By 1968 PROCOL HARUM must have had little qualms as to where to head to: all they had to do was to solidify the edifice that their self-titled debut LP still is, and that’s when the future curse of art rock kicked in in the form of conceptual thinking. Bizarrely, the song cycle “In Held ‘Twas In I” which occupies side two of the original record feels less epic than the joyful outburst of “Quite Rightly So” with its Shakespeare allusion in “ode by any other name” and a “too sick to see” skewed reference to “A Whiter Shade Of Pale” – a medieval royal entry! – and the trumpet-like electric glow of the title track positioned right after the opener which is also shot through with Matthew Fisher‘s beast of organ.

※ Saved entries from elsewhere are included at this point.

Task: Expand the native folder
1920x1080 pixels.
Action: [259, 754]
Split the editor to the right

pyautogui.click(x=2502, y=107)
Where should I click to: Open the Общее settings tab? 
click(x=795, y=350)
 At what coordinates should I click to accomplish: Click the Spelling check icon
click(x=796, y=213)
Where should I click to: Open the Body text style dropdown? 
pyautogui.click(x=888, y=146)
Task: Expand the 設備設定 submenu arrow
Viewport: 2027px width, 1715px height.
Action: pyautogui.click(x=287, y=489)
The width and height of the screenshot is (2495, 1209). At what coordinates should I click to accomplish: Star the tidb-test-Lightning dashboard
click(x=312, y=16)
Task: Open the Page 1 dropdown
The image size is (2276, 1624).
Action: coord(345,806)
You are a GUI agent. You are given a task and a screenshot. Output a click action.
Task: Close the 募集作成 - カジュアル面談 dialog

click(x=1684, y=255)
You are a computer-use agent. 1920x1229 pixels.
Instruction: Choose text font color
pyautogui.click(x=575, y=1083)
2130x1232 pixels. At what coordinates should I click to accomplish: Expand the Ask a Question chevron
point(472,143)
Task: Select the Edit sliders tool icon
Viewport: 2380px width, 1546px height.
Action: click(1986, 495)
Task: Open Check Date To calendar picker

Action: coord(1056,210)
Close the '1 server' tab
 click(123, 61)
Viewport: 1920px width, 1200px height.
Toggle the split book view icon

Cut the previous year, it’s the real tone-setter for the album that’s as serious as playful, never more so than in “Skip Softly (My Moonbeams)” where Robin Trower’s guitar hoots like a train whistle and B.J. Wilson adds tasteful battery to this aural rail-wreck adorned with harmony vocals until Gary Brooker’s piano brings relief and release – only for Khachaturian’s “Sabre Dance” to deliver a coup de grace. After this, the “Rambling On” dreamy flow is anxiously soothing, its crescendos notwithstanding, and when it came to deceptively simple songs such as “In The Wee Small Hours Of Sixpence,” out on ’45 and added as a bonus here, the band shone brightly, indeed, letting the Hammond swirl around the piano to a great effect.
But the guitar-cum-harpsichord-touched murky march of “Magdalene (My Regal Zonophone”) bids farewell to the image-heavy assault of the preceding songs and, at the same time, prepares one’s ear to the bitter-sweet Eastern nightmare of “In Held ‘Twas In I.” The piquant sitar ushers in “Glimpses Of Nirvana” – spoken-word-laden, dark as night and chilly as limbo which scatters into confetti in “‘Twas Tea-Time At The Circus” and gets spun into the philosophic cobwebs that is “The Autumn Of My Madness.” With “Grand Finale” the piano signals a renaissance of faith, but the whole tapestry illustrates the fact that PROCOL HARUM’s big ideas come best realized on lesser canvas, and their concepts worked better in the "Grand Hotel" setting.
On the way there, though, it was quite a forward thinking!
(The review is of Expanded Edition of the album, while Deluxe Edition on Esoteric has a lot of previously unreleased material.)